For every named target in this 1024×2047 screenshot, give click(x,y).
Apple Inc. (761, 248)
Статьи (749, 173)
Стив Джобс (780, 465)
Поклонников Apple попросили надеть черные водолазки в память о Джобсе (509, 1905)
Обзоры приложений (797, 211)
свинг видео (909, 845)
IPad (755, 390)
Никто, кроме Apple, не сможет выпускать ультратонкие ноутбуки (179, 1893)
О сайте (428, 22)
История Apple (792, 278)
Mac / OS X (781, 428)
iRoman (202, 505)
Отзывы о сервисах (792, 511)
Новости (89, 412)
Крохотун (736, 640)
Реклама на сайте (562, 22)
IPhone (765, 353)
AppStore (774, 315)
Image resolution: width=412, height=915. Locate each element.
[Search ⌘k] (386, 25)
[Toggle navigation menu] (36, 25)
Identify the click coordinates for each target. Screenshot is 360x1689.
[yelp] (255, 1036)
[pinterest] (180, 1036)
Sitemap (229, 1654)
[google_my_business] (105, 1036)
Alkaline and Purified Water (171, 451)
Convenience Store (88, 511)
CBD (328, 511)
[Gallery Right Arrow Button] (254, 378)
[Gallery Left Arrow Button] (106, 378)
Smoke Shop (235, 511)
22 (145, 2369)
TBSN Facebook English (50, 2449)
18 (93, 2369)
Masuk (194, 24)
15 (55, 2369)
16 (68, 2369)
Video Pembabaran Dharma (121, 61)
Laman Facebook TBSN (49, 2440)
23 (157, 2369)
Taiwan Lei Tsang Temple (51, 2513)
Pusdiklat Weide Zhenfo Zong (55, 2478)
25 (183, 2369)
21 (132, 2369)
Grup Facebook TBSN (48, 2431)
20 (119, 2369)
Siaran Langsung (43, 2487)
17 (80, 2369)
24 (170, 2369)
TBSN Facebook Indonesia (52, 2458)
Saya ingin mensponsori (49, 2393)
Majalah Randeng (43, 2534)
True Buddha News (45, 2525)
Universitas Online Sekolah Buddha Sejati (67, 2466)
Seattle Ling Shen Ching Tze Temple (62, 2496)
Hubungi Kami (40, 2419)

^^^^^^^^

Exercise details: Transcribe all of the data so that each line matches the source exactly.

Solved problem:
For every named target in this 1024×2047 screenshot, give click(x,y).
Apple Inc. (761, 248)
Статьи (749, 173)
Стив Джобс (780, 465)
Поклонников Apple попросили надеть черные водолазки в память о Джобсе (509, 1905)
Обзоры приложений (797, 211)
свинг видео (909, 845)
IPad (755, 390)
Никто, кроме Apple, не сможет выпускать ультратонкие ноутбуки (179, 1893)
О сайте (428, 22)
История Apple (792, 278)
Mac / OS X (781, 428)
iRoman (202, 505)
Отзывы о сервисах (792, 511)
Новости (89, 412)
Крохотун (736, 640)
Реклама на сайте (562, 22)
IPhone (765, 353)
AppStore (774, 315)
Image resolution: width=412, height=915. Locate each element.
[Search ⌘k] (386, 25)
[Toggle navigation menu] (36, 25)
Identify the click coordinates for each target. Screenshot is 360x1689.
[yelp] (255, 1036)
[pinterest] (180, 1036)
Sitemap (229, 1654)
[google_my_business] (105, 1036)
Alkaline and Purified Water (171, 451)
Convenience Store (88, 511)
CBD (328, 511)
[Gallery Right Arrow Button] (254, 378)
[Gallery Left Arrow Button] (106, 378)
Smoke Shop (235, 511)
22 (145, 2369)
TBSN Facebook English (50, 2449)
18 (93, 2369)
Masuk (194, 24)
15 (55, 2369)
16 (68, 2369)
Video Pembabaran Dharma (121, 61)
Laman Facebook TBSN (49, 2440)
23 (157, 2369)
Taiwan Lei Tsang Temple (51, 2513)
Pusdiklat Weide Zhenfo Zong (55, 2478)
25 (183, 2369)
21 (132, 2369)
Grup Facebook TBSN (48, 2431)
20 (119, 2369)
Siaran Langsung (43, 2487)
17 (80, 2369)
24 (170, 2369)
TBSN Facebook Indonesia (52, 2458)
Saya ingin mensponsori (49, 2393)
Majalah Randeng (43, 2534)
True Buddha News (45, 2525)
Universitas Online Sekolah Buddha Sejati (67, 2466)
Seattle Ling Shen Ching Tze Temple (62, 2496)
Hubungi Kami (40, 2419)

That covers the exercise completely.